The Endless Garment: a pocket epic in five collections by Marguerite Pigeon (Wolsak & Wynn, 2021)

In the past decade, TV series such as Selfridges and Bridgerton, documentaries on Coco Chanel or game shows like Next in Fashion have indubitably brought the challenges, cruelties and chi-chi of the fashion industry, whether in the 19 century or now, to greater public consciousness. The vast waste of materials, the early brutality of its use of child workers (which persists today in the Third World), the constant cycling of what’s in and out and, then too, the beauty of a realized catwalk haute couture vision, is all part of this brocaded, disposable universe. Poets don’t often acknowledge fashion or sports or finances it seems so Marguerite Pigeon’s The Endless Garment (slashed into five sections: Pre-Season, Fall/Winter, Resort, Spring/Summer and Diffusion) is a refreshingly strange foray into a realm too infrequently glimpsed within our genre. In the first untitled poem (well, they are all untitled), Pigeon writes that seamstresses are “poets/with pins” and it is the piece’s (we lyricists are masters of piecework too!) lingual textures that render it memorable, words such as decorticated, bast, Bactrian, tapa.

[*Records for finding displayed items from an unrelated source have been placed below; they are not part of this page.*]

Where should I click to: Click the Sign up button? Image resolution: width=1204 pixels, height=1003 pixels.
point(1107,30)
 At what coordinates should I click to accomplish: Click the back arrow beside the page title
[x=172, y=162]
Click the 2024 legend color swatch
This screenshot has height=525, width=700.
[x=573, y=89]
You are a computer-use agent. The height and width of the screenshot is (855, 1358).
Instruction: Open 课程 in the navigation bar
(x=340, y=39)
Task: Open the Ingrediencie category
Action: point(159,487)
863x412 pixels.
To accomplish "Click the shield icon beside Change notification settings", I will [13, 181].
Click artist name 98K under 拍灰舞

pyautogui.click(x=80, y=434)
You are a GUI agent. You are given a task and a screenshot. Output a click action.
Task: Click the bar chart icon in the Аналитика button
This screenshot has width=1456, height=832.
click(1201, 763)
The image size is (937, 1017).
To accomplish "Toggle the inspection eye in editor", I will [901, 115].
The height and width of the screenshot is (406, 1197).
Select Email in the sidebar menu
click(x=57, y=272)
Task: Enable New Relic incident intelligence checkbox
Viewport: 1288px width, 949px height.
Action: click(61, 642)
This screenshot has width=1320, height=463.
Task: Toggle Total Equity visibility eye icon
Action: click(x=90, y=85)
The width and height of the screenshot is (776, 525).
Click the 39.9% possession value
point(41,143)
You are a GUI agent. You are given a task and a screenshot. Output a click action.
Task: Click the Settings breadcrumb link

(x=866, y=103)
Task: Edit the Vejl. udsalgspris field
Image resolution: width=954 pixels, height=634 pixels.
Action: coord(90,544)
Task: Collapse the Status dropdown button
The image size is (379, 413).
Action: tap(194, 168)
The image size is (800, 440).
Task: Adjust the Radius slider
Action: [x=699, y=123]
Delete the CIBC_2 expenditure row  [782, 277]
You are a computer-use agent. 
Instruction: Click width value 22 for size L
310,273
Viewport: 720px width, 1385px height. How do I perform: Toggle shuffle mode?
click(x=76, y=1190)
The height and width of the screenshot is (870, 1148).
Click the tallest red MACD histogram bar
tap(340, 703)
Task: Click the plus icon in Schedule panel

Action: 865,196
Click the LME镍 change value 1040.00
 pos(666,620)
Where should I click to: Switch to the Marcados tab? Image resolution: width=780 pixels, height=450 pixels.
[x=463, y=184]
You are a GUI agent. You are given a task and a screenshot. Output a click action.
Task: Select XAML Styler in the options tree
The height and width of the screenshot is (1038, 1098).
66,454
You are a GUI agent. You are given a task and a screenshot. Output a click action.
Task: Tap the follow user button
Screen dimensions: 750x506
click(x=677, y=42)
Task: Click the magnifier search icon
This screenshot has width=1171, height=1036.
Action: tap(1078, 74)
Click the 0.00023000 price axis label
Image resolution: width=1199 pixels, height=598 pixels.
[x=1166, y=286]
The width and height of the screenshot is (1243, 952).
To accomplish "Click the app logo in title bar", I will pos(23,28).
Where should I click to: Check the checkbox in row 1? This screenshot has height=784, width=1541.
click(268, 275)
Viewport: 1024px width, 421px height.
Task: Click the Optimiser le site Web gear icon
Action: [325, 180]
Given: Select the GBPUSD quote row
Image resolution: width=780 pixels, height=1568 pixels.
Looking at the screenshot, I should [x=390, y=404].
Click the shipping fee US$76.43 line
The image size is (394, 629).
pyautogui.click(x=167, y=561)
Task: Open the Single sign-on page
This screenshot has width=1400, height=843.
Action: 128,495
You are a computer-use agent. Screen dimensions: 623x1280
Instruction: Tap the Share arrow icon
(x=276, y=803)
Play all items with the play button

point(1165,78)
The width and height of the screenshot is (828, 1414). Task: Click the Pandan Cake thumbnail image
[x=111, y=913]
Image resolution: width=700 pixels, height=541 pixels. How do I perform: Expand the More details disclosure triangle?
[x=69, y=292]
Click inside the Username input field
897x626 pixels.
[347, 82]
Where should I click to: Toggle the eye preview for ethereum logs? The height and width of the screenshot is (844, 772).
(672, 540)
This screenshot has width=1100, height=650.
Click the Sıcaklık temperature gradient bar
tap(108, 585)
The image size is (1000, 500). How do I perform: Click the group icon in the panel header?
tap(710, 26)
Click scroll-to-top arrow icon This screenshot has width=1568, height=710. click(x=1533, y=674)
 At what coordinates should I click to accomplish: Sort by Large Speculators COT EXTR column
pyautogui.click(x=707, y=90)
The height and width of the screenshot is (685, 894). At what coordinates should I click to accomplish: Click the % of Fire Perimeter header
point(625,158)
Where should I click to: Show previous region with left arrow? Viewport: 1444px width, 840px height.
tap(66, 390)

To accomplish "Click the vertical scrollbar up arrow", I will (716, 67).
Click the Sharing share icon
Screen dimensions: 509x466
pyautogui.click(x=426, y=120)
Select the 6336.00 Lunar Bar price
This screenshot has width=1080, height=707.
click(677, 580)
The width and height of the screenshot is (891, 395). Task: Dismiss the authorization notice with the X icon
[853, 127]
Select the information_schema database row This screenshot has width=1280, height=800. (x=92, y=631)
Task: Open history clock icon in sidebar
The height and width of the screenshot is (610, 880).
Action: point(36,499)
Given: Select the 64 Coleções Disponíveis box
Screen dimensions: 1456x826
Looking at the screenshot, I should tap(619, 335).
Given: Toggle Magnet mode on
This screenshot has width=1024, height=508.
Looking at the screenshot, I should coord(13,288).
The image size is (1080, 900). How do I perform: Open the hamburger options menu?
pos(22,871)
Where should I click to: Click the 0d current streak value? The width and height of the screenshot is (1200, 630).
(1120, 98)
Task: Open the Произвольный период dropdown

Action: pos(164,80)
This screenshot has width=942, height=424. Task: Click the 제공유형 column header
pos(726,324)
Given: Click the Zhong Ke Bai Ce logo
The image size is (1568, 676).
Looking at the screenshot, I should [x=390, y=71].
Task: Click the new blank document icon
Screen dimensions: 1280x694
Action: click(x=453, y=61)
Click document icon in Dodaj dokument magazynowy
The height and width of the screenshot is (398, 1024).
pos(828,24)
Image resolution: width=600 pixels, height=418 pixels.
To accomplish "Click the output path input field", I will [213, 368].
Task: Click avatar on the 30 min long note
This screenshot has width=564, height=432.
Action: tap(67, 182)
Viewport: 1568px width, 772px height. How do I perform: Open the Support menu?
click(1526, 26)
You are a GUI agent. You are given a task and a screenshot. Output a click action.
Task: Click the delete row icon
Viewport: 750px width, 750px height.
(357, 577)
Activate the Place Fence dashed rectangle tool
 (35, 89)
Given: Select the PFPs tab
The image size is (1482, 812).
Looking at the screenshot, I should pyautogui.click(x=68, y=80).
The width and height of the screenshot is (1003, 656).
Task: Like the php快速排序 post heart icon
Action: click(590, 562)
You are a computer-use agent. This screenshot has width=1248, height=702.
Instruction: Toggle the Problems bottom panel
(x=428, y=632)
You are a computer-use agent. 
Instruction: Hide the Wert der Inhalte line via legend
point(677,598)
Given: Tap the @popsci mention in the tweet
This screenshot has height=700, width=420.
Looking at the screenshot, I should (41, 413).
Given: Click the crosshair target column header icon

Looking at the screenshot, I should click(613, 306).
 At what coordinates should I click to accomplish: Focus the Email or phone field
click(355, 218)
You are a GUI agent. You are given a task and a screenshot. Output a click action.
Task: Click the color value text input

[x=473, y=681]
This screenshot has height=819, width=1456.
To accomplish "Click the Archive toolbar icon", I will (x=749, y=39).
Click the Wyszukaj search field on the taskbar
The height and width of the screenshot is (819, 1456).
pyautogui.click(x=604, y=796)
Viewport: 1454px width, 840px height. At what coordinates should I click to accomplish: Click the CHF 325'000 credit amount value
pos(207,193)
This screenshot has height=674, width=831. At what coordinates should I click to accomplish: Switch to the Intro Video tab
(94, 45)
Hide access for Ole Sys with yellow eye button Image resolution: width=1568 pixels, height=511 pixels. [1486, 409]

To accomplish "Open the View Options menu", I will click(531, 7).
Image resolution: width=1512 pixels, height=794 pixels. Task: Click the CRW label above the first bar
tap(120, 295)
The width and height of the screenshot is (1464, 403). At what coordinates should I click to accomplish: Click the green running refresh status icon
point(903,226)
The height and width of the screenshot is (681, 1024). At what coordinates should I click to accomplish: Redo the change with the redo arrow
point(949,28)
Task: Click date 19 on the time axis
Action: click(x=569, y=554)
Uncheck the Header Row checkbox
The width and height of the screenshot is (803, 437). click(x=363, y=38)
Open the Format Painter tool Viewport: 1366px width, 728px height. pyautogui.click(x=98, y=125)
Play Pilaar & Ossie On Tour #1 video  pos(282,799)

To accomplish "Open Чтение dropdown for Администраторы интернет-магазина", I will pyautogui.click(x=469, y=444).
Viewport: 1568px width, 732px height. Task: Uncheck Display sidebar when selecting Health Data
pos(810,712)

Feeling more than a bit like the Ouija chanelling effected by James Merrill in his three-book work The Changing Light at Sandover, this collection contains many spectres, Chanel, yes, along with Gypsy Rose Lee and more emotively, the poet Elizabeth Barrett Browning, who like the Ghost of Xmas Past shows us the tortuous invisibilized existences of nubile employees in garment factories, her perspectives fueled by her Aurora Leigh, a proto-feminist epic that features a “‘low-born’/ heroine, piecework seamstress whose/needle threaded survival.” All the poems are cut from one intense cloth, that eternal bolt of lightning inspiration, material segments whose strongest fragments are the ones listing & repeating as in, “Dolly Parton: whose dimple. Whose by dint of./Whose patina. Whose many-coloured throat,” those that fuse theory & reality as in when Barthes is quoted stating that the model, “is stemware/empty of all particular taste” and then, on the opposing page, the assertion, “We are all models,” those elaborating mannequins, revealing that “silk moths were domesticated/into flightlessness,” the poem that creates directives on the imperative of hair or “your renewal, your shelter,/your statement, your reveal,/your signature, your capital” and the panopticon longing of a culture determined to shop obsessively for everything, to “try on as much as possible.”

The glamour is present but more so the suffering. And most especially, at the end, for the Earth, forced to withstand “truckloads” of cast-offs, the thrift stores stuffed with “gunky sweaters.” “So have you seen?” asks Elizabeth, like the Virgil of the world to us all.